EXERCISE TASKS.
- 1) Repeat word for word the portion of the text about Lossing's career between "In 1835, Lossing" and "for the paper.", inclusive.
- 2) Continue the text about Lossing's career, picking up right after its last sentence.

In 1835, Lossing became part owner and editor of the Poughkeepsie Telegraph. Out of that publication grew a semi-monthly literary paper, the Poughkeepsie Casket. Lossing began to learn the art of wood engraving from J. A. Adams, illustrator for the paper.

In 1838, Lossing moved to New York City seeking greater opportunity as a journalist and illustrator. He edited and illustrated J.S. Rothchild's weekly Family Magazine from 1839 to 1841 and launched his literary career with the publication of his Outline of the History of Fine Arts. In 1846, he joined William Barritt in a wood engraving business that became one of the largest of such firms in New York. His illustrations appeared in the New-York Mirror and several other periodicals. During this time, Lossing sat for a portrait by Thomas Seir Cummings (1804–1894), now in the collection of the Metropolitan Museum of Art, New York City.

Around 1848, Lossing conceived the idea of writing a narrative sketchbook on the American Revolution. The first installment was published in Harper's New Monthly Magazine in 1850; the completed Pictorial Field-Book of the Revolution was published in 1853. To gather material for the work, Lossing traveled some 8,000 miles throughout the United States and Canada. As with his subsequent books, his pen and ink drawings served as the primary illustrations when turned into wood cuts. The book won him critical acclaim and general reputation. During and after the Civil War, Lossing toured the United States and the once Confederacy. On the basis of that research, he published a three-volume pictorial field book/history of the war, which is also presumed to have been Mathew Brady's first collaboration in the use of his Civil War photographs as book illustrations. In 1860 and 1861, the London Art Journal featured a series of Lossing's articles describing the history and scenery of the Hudson Valley; the illustrated articles were published in 1866 under the title The Hudson: From the Wilderness to the Sea. Lossing was elected a member of the American Antiquarian Society in 1872. He was awarded an LL.D. by the University of Michigan in 1873, adding to lesser degrees previously awarded him by Hamilton College and Columbia University. He also worked with engraver and book publisher George Edward Perine, most notably on his "History of New York City" (1884).

SUPPLIED DATA.
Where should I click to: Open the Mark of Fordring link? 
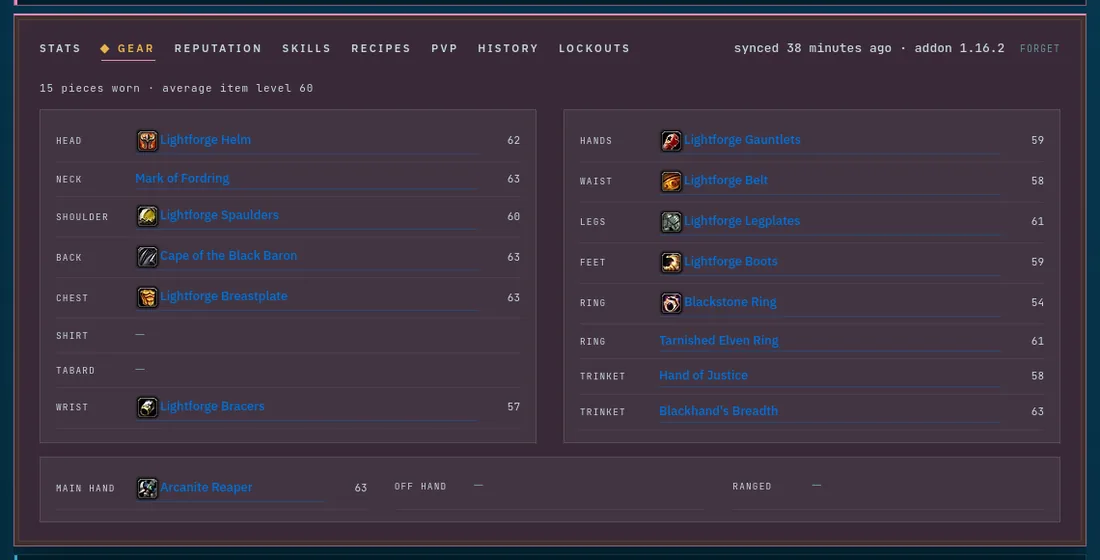182,178
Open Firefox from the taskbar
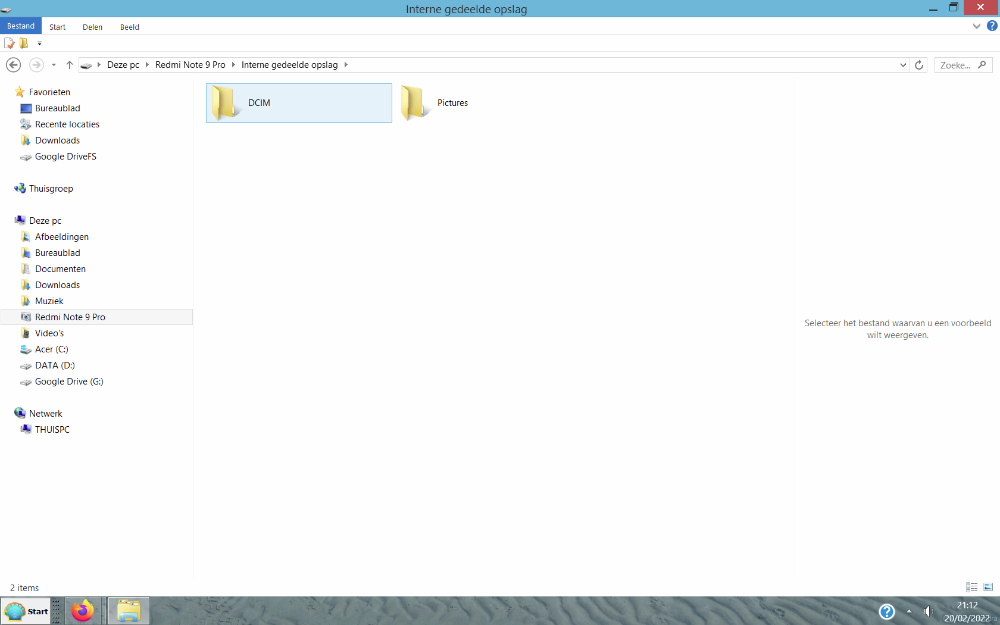Image resolution: width=1000 pixels, height=625 pixels. pos(82,610)
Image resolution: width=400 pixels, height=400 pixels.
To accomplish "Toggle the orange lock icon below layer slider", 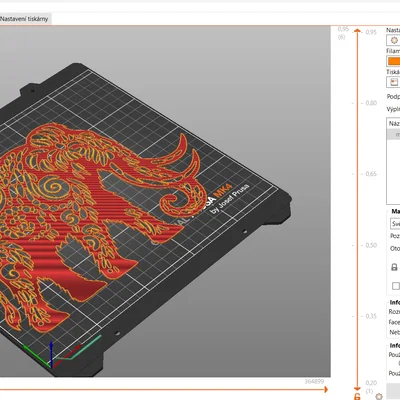I will (357, 397).
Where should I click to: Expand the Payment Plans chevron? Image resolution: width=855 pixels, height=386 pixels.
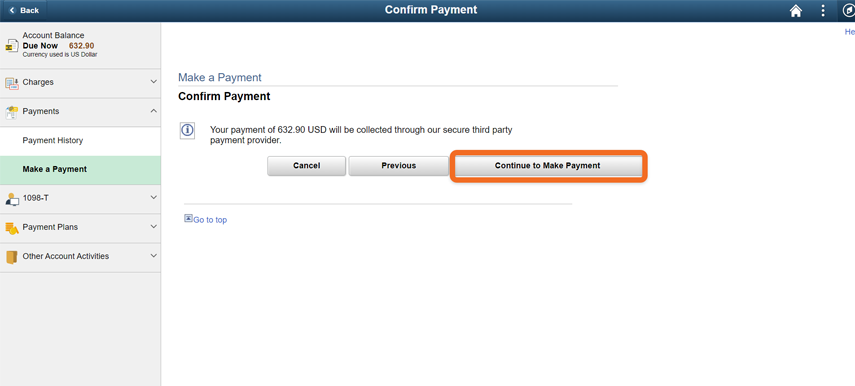tap(153, 227)
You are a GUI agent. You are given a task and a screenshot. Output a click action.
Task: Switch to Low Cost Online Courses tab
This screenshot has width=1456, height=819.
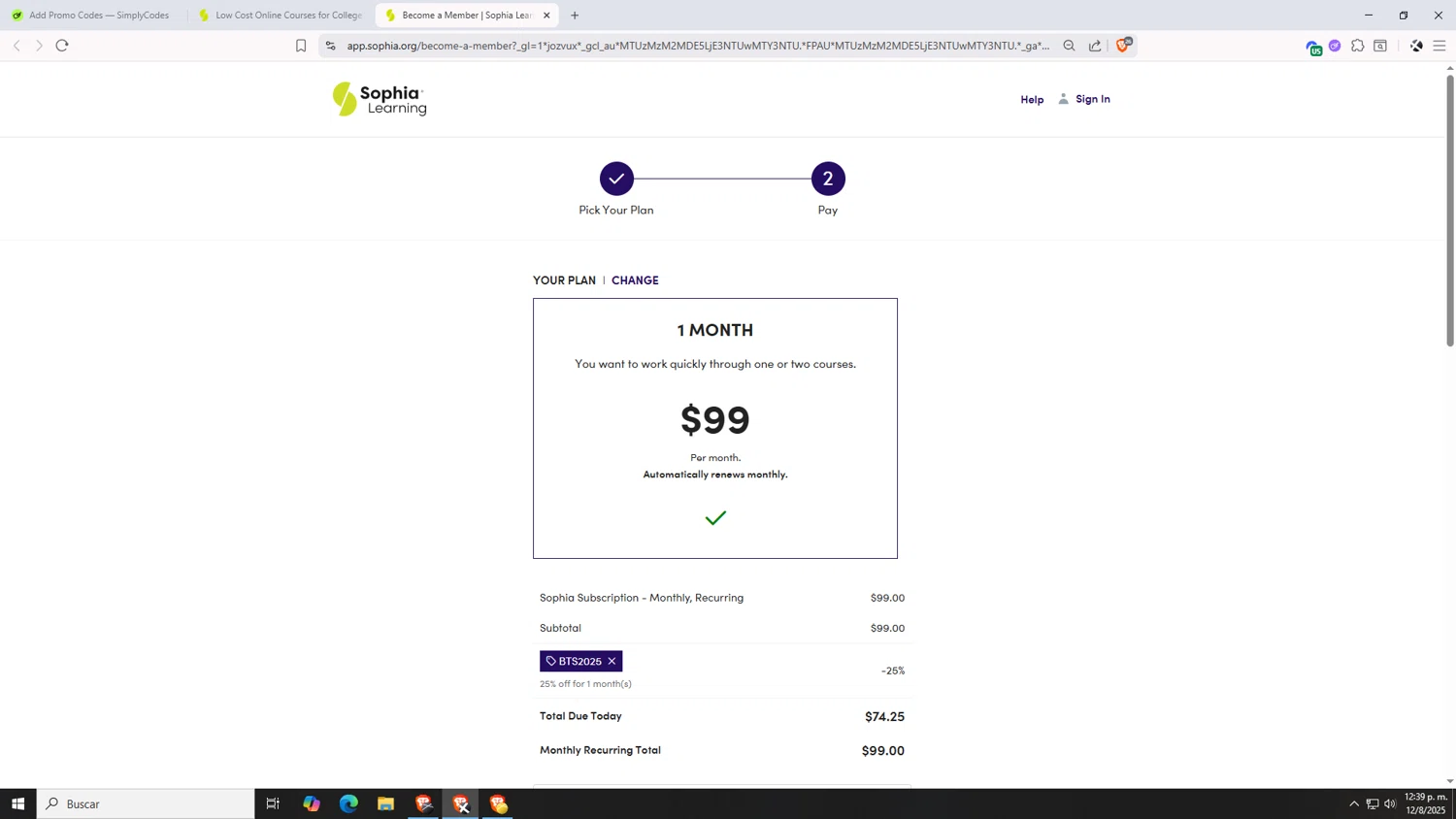pos(281,16)
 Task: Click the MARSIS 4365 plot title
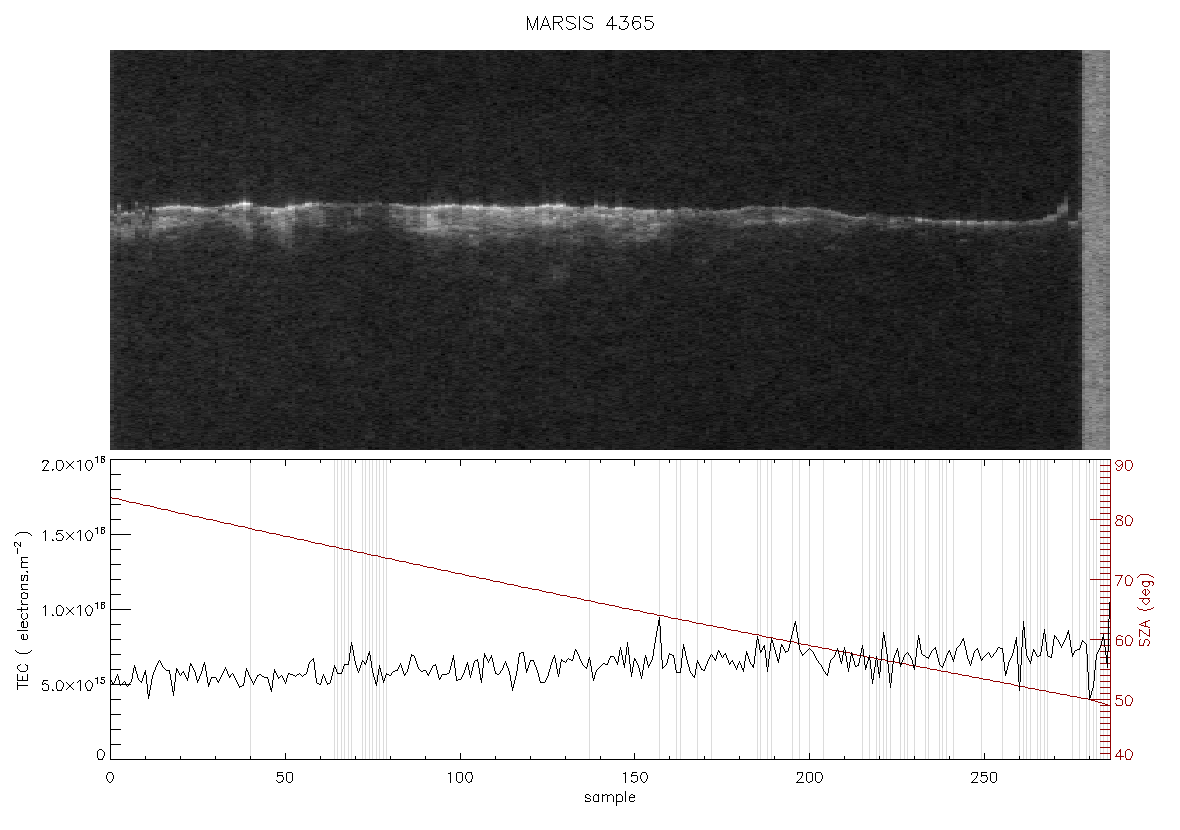tap(590, 23)
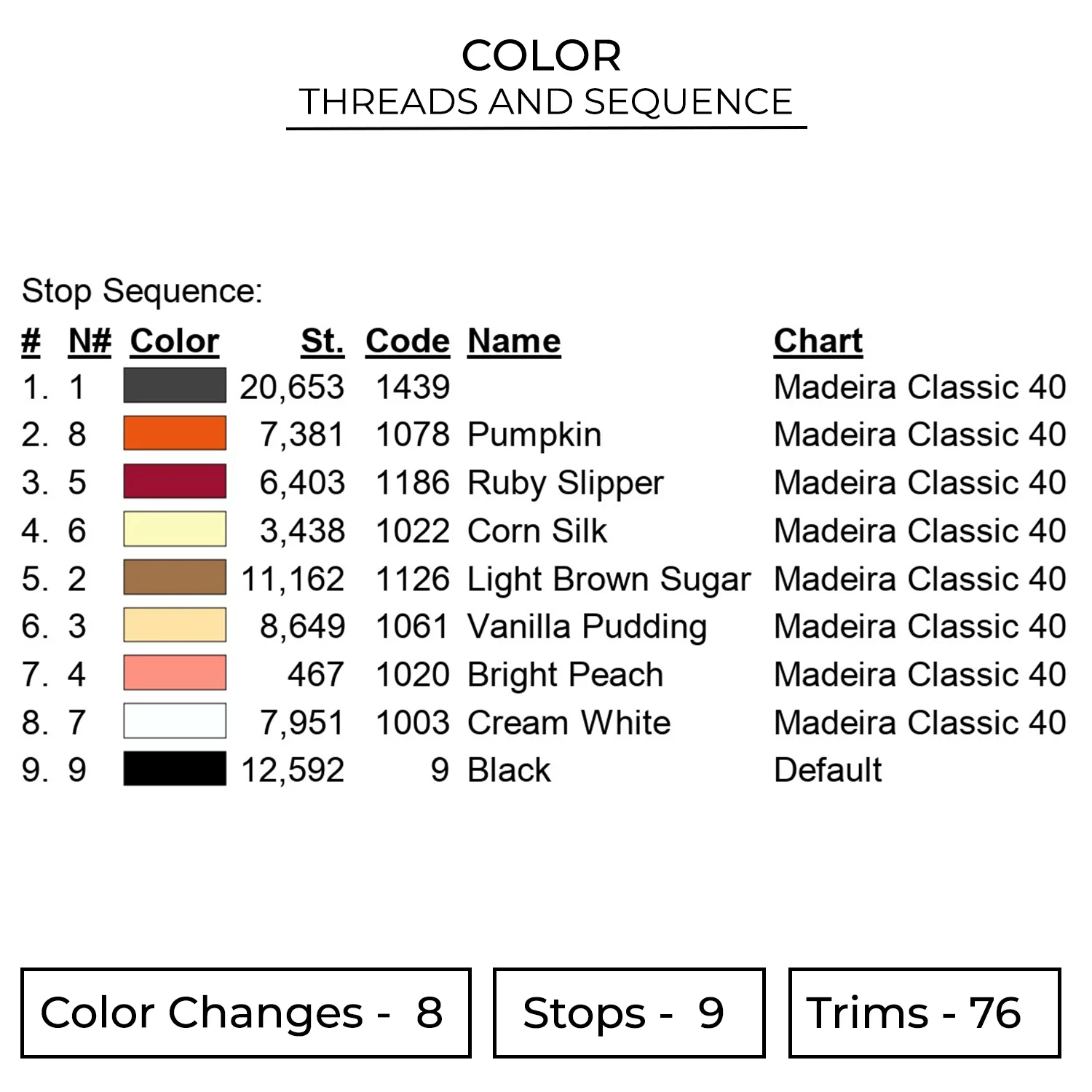This screenshot has height=1092, width=1092.
Task: Click the Color column header
Action: 175,341
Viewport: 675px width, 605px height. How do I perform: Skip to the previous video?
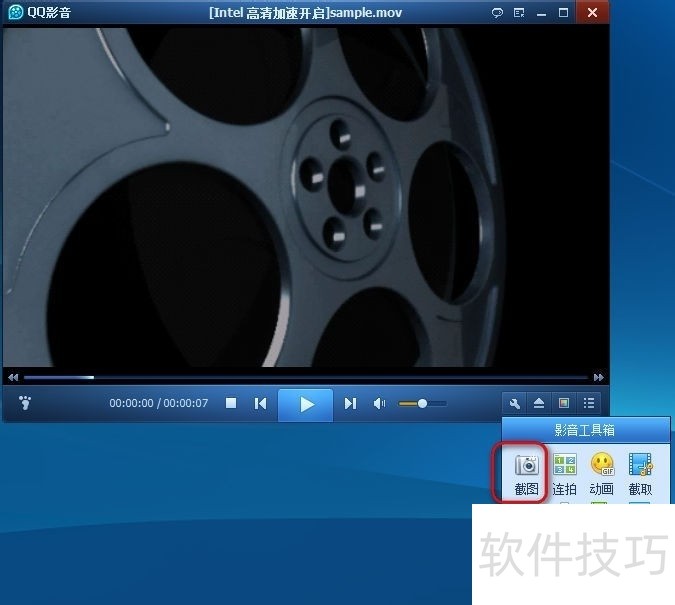click(x=260, y=404)
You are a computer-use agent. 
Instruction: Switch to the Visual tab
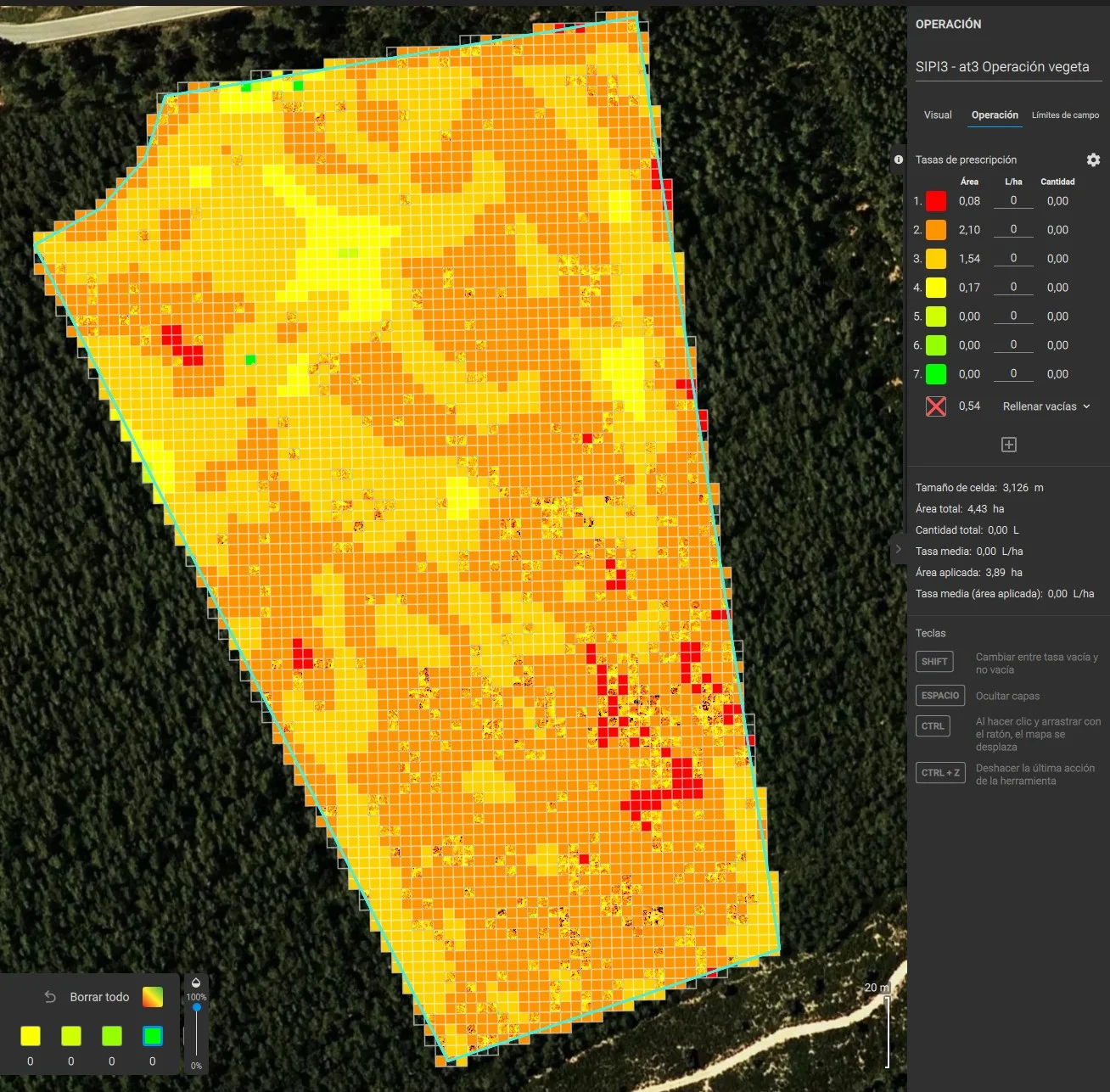pos(938,115)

SET OF ANSWERS.
- 1)
In 1835, Lossing became part owner and editor of the Poughkeepsie Telegraph. Out of that publication grew a semi-monthly literary paper, the Poughkeepsie Casket. Lossing began to learn the art of wood engraving from J. A. Adams, illustrator for the paper.

- 2)
=== Historian ===
Lossing's significance as a historian derives from his diligence in seeking out primary records, his interviews with participants of events and intimates of his biographical subjects, and his care to weigh and contrast details of his various sources. Although such efforts are today a standard among historians, in Lossing's time they were not. Historiography was not yet a discipline. Washington Irving, with whom he corresponded, wrote, "I have been gratified at finding how scrupulously attentive you have been to accuracy to facts, which is so essential in writings of an historical nature." This made him an essential secondary source for contemporary and succeeding historians, such as Theodore Roosevelt in his The Naval War of 1812.

== Personal life ==
On June 18, 1833, Lossing married his first wife, Alice Barrit, who died in 1855. On November 18, 1856, Lossing married his second wife, Helen Sweet. In 1868, the Lossings moved to a manor in Dover, New York, that Helen had inherited from her family; they called this The Ridge, but by later custom it has come to be known as Lossing Manor. There Benson had built a fireproof library to house his collection of over five thousand books and documents associated with the American Revolution and the framing of the Constitution. Lossing was actively involved in charitable, civic, literary, and historical societies, most notably serving as a charter trustee of Vassar College in Poughkeepsie. He died at home in Dover Plains, New York, on June 3, 1891. A written reminiscence of the Lossing family and life in 19th century New York was assembled by his son, Thomas Sweet Lossing; edited by his great-nephew, Peter Hannaford, it was published as My Heart Goes Home in 1997 (Purple Mountain Press, Fleischmanns, New York).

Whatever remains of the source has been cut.